Thursday, August 11, 2011

In short: Wings of Danger (1952)

aka Dead on Course

Permanently scowling American Richard Van Ness (Zachary Scott) is working for a small British freight airline mostly operating between Guernsey and the UK main isle as a pilot, hiding away the fact he's having regular blackouts and will someday soon crash and take who knows how many other people with him. Ladies and gentleman, our hero!

The only other person who knows about Richard's little problem is his buddy - and brother of his girlfriend Avril (Naomi Chance) - the womanizing sleazebag (actually, the film pretends he's boyishly charming, but I just don't see that) Nick Talbot (Robert Beatty). Right in the first scene, oh so charming Nick uses this knowledge to blackmail Richard into letting him make a flight to Guernsey despite reports of really bad weather coming up.

Not surprisingly, Nick's plane doesn't survive the contact with said weather and ends up in the ocean, with Nick presumed dead.

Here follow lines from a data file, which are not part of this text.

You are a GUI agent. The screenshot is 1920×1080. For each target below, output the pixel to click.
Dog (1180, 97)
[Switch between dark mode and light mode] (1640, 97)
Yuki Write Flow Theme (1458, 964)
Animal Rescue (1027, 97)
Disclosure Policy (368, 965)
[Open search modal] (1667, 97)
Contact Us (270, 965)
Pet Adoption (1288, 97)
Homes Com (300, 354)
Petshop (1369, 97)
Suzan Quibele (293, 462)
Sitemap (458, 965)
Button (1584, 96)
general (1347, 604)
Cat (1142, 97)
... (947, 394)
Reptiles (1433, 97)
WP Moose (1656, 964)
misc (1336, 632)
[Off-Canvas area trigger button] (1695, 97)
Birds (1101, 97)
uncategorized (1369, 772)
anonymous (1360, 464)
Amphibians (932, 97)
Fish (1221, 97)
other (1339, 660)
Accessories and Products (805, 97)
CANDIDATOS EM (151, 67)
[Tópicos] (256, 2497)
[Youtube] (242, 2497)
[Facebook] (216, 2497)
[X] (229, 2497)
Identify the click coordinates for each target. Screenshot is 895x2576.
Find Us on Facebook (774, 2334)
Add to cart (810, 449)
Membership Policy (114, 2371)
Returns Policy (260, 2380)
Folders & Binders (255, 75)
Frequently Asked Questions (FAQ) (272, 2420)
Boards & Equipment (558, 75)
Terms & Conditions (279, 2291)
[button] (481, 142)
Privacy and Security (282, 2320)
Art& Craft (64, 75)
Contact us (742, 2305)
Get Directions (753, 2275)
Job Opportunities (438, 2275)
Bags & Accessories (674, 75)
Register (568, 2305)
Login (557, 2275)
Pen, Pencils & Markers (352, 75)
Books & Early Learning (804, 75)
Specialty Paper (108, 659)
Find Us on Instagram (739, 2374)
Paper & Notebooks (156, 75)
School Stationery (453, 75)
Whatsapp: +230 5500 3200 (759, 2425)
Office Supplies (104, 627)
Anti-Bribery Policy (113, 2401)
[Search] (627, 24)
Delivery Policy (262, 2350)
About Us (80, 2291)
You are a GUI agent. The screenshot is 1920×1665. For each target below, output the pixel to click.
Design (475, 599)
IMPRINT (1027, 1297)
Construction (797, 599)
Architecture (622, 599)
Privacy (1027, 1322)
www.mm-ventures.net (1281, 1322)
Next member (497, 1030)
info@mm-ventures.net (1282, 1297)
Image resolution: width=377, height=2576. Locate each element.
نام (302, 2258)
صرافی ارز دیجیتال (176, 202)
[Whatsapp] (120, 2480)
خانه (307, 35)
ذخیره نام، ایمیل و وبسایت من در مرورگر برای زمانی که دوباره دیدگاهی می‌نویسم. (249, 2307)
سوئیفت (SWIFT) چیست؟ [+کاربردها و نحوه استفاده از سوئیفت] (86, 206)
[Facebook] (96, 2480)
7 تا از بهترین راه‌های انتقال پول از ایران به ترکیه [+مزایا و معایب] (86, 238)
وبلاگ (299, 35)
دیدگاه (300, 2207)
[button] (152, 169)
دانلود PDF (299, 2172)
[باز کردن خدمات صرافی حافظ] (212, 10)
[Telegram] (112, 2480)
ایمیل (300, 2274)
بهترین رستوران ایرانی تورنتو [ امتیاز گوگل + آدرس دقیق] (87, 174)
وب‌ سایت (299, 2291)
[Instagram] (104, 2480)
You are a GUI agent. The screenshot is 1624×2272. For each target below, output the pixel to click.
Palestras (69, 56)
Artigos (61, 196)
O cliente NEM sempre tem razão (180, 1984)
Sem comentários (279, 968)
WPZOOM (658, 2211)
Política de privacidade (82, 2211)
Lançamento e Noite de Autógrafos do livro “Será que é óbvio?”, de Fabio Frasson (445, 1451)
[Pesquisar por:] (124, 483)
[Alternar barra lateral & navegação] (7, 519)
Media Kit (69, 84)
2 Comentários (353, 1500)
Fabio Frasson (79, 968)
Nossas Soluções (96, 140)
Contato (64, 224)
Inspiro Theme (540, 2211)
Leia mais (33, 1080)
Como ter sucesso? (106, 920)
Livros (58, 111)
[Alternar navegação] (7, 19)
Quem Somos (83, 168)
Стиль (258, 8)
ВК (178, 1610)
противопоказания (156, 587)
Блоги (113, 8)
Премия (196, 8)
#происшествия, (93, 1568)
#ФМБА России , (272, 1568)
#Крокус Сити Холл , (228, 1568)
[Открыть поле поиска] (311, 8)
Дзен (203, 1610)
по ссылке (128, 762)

Richard isn't completely sure about that, though. The pilot also has questions concerning the reason for Nick's actions. Did Nick risk and lose his life only to deliver some orchids to Alexia LaRoche (Kay Kendall), Guernsey's local femme fatale? Why is a weasely blackmailer now sneaking around Avril? And what does all this have to do with the smuggling and counterfeiting ring Richard's acquaintance Inspector Maxwell (Colin Tapley) is looking for? Richard won't be able to rest until these questions are answered.

Wings of Danger belongs among the number of noir films the UK's Hammer Studios produced before they came upon their Gothic horror gold mine. The film was - like quite a few movies Hammer made at this time - produced in cooperation with US cheap-skate movie mogul Robert Lippert, who provided Hammer with money and the American lead actor supposedly helpful in selling films in the US. What audience, after all, could resist the star power of Zachary Scott?

Not that Scott is doing a bad job here - he's quite good at playing the rude noir hero with the unpleasant voice (the Internet says "gravelly", I say "sounding as if he were permanently berating the people he's talking to"), and does even work the suicidal melancholia the script by John Gilling only hints at yet never develops deeply enough to be really convincing into his performance a little.

In fact, nobody concerned with Wings of Danger's production did a bad job at anything, everything's solid, professional, and well done. Unfortunately, everything is only solid, professional and well done, from Terence Fisher's - who could do so much more when he wanted - direction to the solidly paced script that always stops short of doing something exciting or surprising, leading to a film that is much blander than the sum of its parts should be, and that is disappointingly lacking in the feelings of desperation and nihilism, the free-floating weirdness as well as the heated emotions which make the difference between a mediocre noir and a good or a great one. Emotionally, Wings isn't dishonest, but too polite about everything to excite me.